By Caitlin Seida from In The Cloud Copy
CRISPR-Cas9, often called just CRISPR, is a technique used to quickly edit DNA to alter gene functions. Think of it like the “cut, copy, and paste” techniques used on computer editing software, but for the human body. For those living with the autosomal recessive disorder tyrosinemia, CRISPR could spell relief from the condition — and the future, albeit the far future, may see doctors able to edit away the conditions that activate tyrosinemia in the body.
What is CRISPR?
First discovered in 1987 by a team of Japanese biotechnologists at Osaka University, the understanding of the science behind CRISPR took decades to understand. It wasn’t until 2017, however, that the powerful gene editing technique was given the greenlight for trial use in humans, and March of 2020 before the first human was given an in vivo treatment with the CIRSPR-Cas9 technique successfully.
Because it’s a patented breakthrough with ethical implications, CRISPR technology is largely unheard of outside of scientific communities. Cutting strands of DNA and replacing them with correct segments can have unpredictable effects on the cells. Editing the same gene 10 different times can yield 10 different results, often because of mis-targeting or improper application.
What is Base Editing?
A more refined approach to CRISPR-Cas9 techniques, called base editing, allows scientists to simply re-code the errant DNA sequence without cutting. Think of it like using a pencil eraser on the miscoded parts of the human genome so you can then write in the correct ones. This approach has been successfully demonstrated on animals, but not humans. With human genome editing still in its relative infancy, there’s potential for growth — if the problems can be worked out.
Like the CRISPR techniques and technology it piggybacks on, base editing is still being studied for why some edits yield unexpected results, and how that can be corrected for use in human gene therapy.
Gene Therapy and Tyrosinemia
The first use of base editing and CRISPR technology on autosomal recessive tyrosinemia was carried out in 2018 by a joint team of doctors and scientists at the University of Pennsylvania and the Children’s Hospital of Philadelphia. The study, which used fetal mice as subjects, injected the base editing CRISPR directly into the vitelline vein to see if edits could be made on the liver, rather than anywhere else.
The study proved successful, with the edits appearing in the livers of baby mice and not in analogous areas. There was an approximately 2 percent error rate for genes corrected with base editing, compared to 40 percent with those that used traditional CRISPR technology. This study showed the potential of CRISPR base editing technology on fetuses with tyrosinemia in utero.
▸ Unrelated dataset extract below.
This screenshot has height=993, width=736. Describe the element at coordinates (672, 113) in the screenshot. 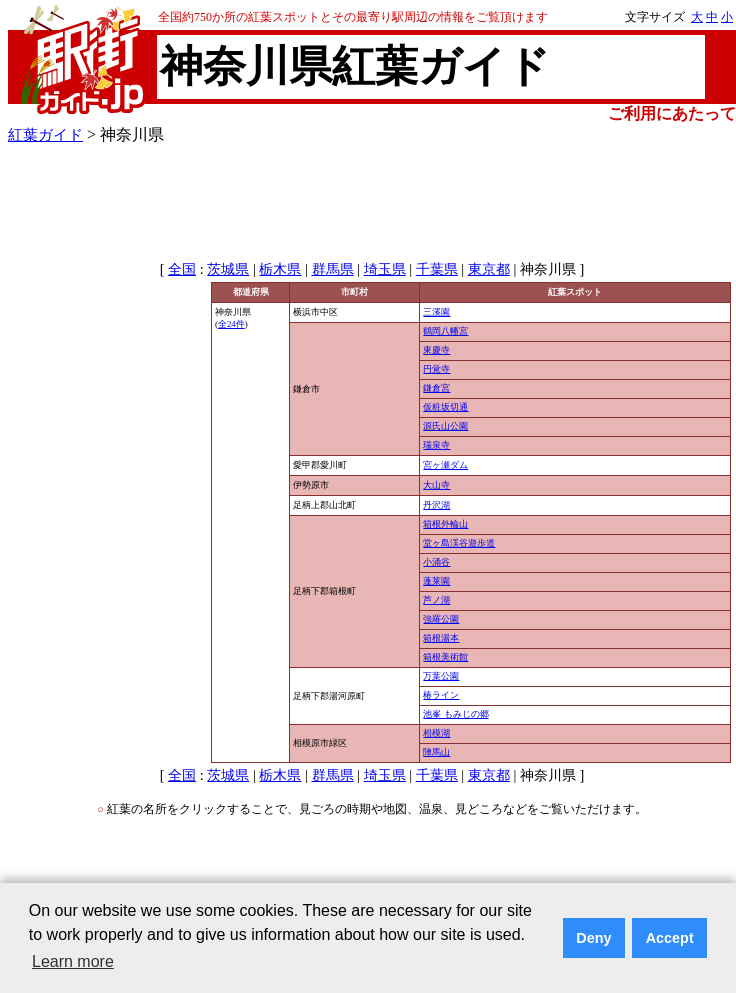

I see `ご利用にあたって` at that location.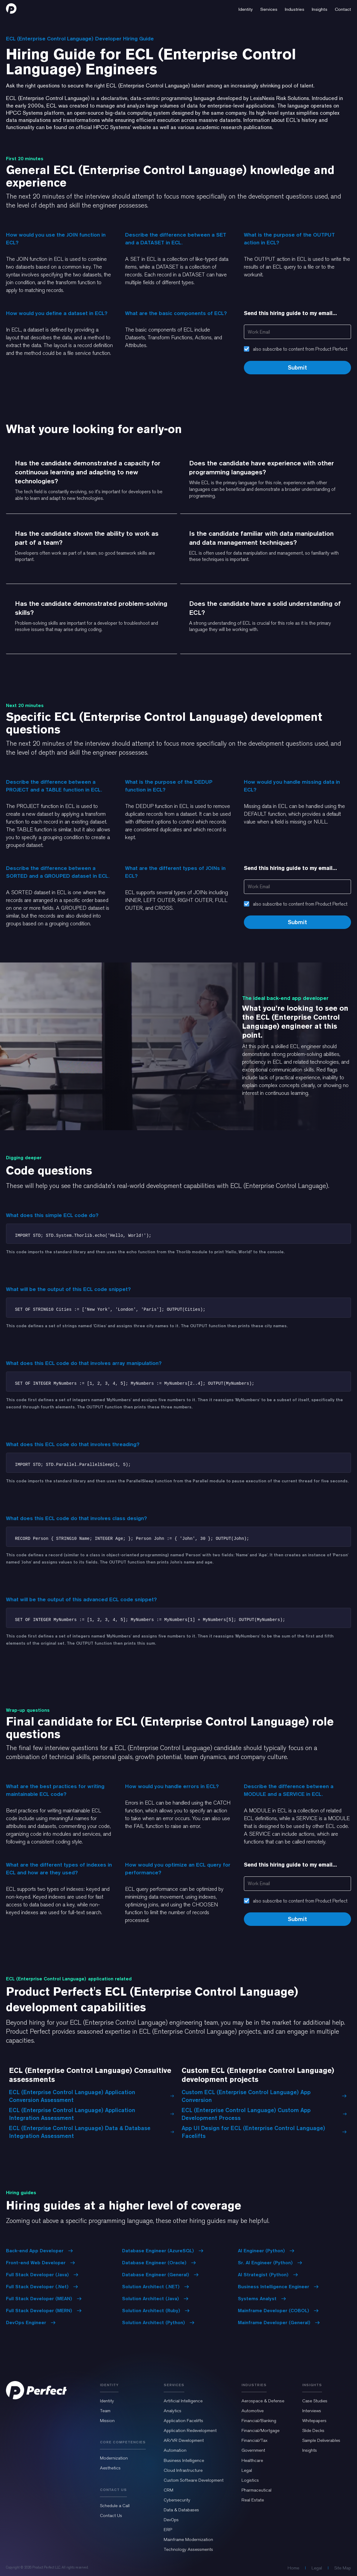 The image size is (357, 2576). What do you see at coordinates (250, 2480) in the screenshot?
I see `Logistics` at bounding box center [250, 2480].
Correcting the genes responsible for tyrosinemia in utero is valuable, as the disorder begins attacking the liver several months before birth. But can the technology be used for adults living with tyrosinemia?
2019 saw further advances in base editing technology, specifically adenine base editing (ABE) techniques, which use adenosine as the conveyance for edits as opposed to cytosine. Using adult mice, researchers used ABE to correct CRISPR spliced mutations and stimulate fumarylacetoacetate hydrolase (FAH) containing liver cells. FAH is the enzyme lacking in livers of individuals with tyrosinemia, which allows the body to break down amino acids.
It’s hard to say what’s next for the use of CRISPR-Cas9, base editing and adenine base editing as it relates to tyrosinemia. While cellular and animal models have shown successful use of these gene therapy techniques and technology, there’s still a long way to go in perfecting the techniques to have smaller margins of error. There’s an even longer journey for scientists and doctors to perfect them for use in humans, and possible ethical and legal battles complicating the matters. While people with tyrosinemia won’t see the rewards of base editing research any time soon, the rapid advances in the field hold promise.